Growth hormone (GH)–secreting pituitary adenomas are rare, accounting for less than 12% of pituitary tumors. Chronic GH and insulin-like growth factor-1 (IGF-1) excess in adults results in acromegaly, a condition usually diagnosed late due to its slow and subtle clinical progression. Untreated disease leads to significant cardiovascular, metabolic, gastrointestinal, and neurologic complications. This case report aims to describe the clinical course, surgical management, biochemical response, and early recurrence of a pituitary macroadenoma presenting as acromegaly in a young adult male.

A detailed review of the patient's clinical presentation, endocrine evaluation, imaging studies, operative findings, histopathology, and postoperative course was performed. Relevant hormonal assays, including IGF-1 and pituitary hormone levels, were analyzed. Imaging included serial cranial MRI with pituitary protocol before and after transsphenoidal surgery. Follow-up consultations and management decisions were documented, with emphasis on recurrence and treatment options when radiotherapy was deemed unsuitable.
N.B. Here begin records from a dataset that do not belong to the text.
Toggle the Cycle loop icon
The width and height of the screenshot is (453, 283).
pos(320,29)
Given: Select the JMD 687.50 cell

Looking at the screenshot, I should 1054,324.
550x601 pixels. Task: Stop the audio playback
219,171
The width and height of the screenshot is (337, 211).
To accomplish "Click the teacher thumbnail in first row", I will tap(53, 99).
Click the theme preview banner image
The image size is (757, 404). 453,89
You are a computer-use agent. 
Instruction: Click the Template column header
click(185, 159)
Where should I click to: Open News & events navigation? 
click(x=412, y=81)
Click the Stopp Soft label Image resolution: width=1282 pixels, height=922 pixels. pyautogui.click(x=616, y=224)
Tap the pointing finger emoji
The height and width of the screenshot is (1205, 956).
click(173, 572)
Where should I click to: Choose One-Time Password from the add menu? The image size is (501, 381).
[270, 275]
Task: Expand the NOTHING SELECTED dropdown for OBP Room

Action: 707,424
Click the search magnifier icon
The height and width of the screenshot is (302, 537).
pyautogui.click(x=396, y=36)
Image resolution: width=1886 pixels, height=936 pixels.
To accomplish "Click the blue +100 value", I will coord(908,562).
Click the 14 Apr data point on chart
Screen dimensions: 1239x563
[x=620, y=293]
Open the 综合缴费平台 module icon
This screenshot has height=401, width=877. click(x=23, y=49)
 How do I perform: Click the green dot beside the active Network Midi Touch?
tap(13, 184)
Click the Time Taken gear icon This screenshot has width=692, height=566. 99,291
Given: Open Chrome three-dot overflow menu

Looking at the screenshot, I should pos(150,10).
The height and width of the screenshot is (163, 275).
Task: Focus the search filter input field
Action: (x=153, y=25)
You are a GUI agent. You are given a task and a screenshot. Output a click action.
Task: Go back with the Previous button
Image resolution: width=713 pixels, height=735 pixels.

A 35-year-old man presented with a decade-long history of headaches and progressive acral enlargement, coarse facial features, prognathism, and visual disturbances. MRI revealed a 1.9 × 2.4 × 3.0 cm pituitary macroadenoma with suprasellar extension. Hormonal evaluation demonstrated markedly elevated IGF-1 and fasting insulin, with low testosterone levels. The patient underwent endoscopic intranasal transsphenoidal hypophysectomy, and histopathology confirmed pituitary adenoma. Postoperatively, the patient experienced symptomatic improvement, although transient rhinorrhea required lumbar drainage. Despite surgery, IGF-1 levels remained persistently elevated, and repeat MRI at 12 weeks revealed early tumor recurrence with renewed peripheral visual blurring. Gamma knife radiosurgery was contraindicated due to optic nerve involvement. The patient was subsequently initiated on octreotide, a somatostatin analogue, for biochemical control and tumor stabilization.

This case highlights the challenges in managing GH-secreting pituitary macroadenomas, particularly those with suprasellar extension and early postoperative recurrence. While transsphenoidal surgery remains first-line therapy, biochemical persistence and rapid regrowth may occur, necessitating timely initiation of medical therapy. Early recognition of acromegaly, comprehensive endocrine evaluation, and multidisciplinary management are essential to reducing irreversible complications and improving long-term outcomes. Increased awareness of acromegaly in clinical practice is vital, especially in settings where diagnosis is often delayed.